Je nachdem, was für eine Demenzform vorliegt, kann eine frühzeitige Behandlung eine Verbesserung von Hirnleistungen bewirken. Da Alltagsbezug einen positiven Effekt hat, und es darum geht, ein selbständiges Leben zuhause möglichst lange zu erhalten, sind zusammenfassend therapeutisch zielführend: regelmäßges Üben für Körper und Geist und eine sichere, strukturierte Umgebung. Demzufolge ist auch eine Beratung zur Integration ins häusliche Umfeld ratsam, wenn die Therapien in der Praxis stattfinden.  Die Nutzung digitaler Medien und das selbständige Üben betreffend, macht die Leitlinie deutlich, wie bedeutend Interaktionen, positive Emotionen und der Aufbau einer positiven therapeutischen Beziehung sind. Das Aufzeigen von Möglichkeiten, soziale Kontakte zu knüpfen und zu pflegen, kann in diesem Zusammenhang, wenn der Wunsch besteht, ebenfalls unterstützend wirken.

 

Presse

Am Tag der offenen Tür hatten meine Besucher nicht nur die Möglichkeit, Ergotherapie zum Anfassen zu erleben, sondern konnten auch an interaktiven Stationen nachfühlen, wie es Menschen geht, die an Demenz erkrankt sind.

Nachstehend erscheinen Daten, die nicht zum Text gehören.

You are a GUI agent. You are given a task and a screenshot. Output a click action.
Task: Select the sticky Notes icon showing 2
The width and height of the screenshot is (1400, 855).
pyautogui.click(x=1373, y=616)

Voriges Jahr (Coburger Tageblatt, Ausgabe vom 13./14. Januar 2024, S. 5) machte die Coburger Presse auf eine interessante Bachelorarbeit von Matthia Leyendecker aufmerksam: In ihrer eigenen Verwandtschaft beobachtete sie, was es für eine große Herausforderung für ältere Menschen ist, die digitale Welt zu verstehen und zu nutzen. Kommen dann noch kognitive Einschränkungen dazu, können Handys und Co. von beispielsweise an Demenz erkrankten Menschen nicht eigenständig genutzt werden. So kam die Idee auf, “… etwas an die Hand zu geben, womit sie sich spielerisch beschäftigen und so ihr Erinnerungsvermögen aktivieren können.” Es ist ein Prototyp entstanden, der es ermöglicht, individuelle Videos, Fotos und Audios mit leichter Bedienung abzuspielen.

Wenn trotz der Nutzungsfreundlichkeit Medien so zum Einsatz kommen, dass betreuendes Personal oder Verwandte diese Menschen nicht alleine lassen, können sicher positive Effekte erzielt werden.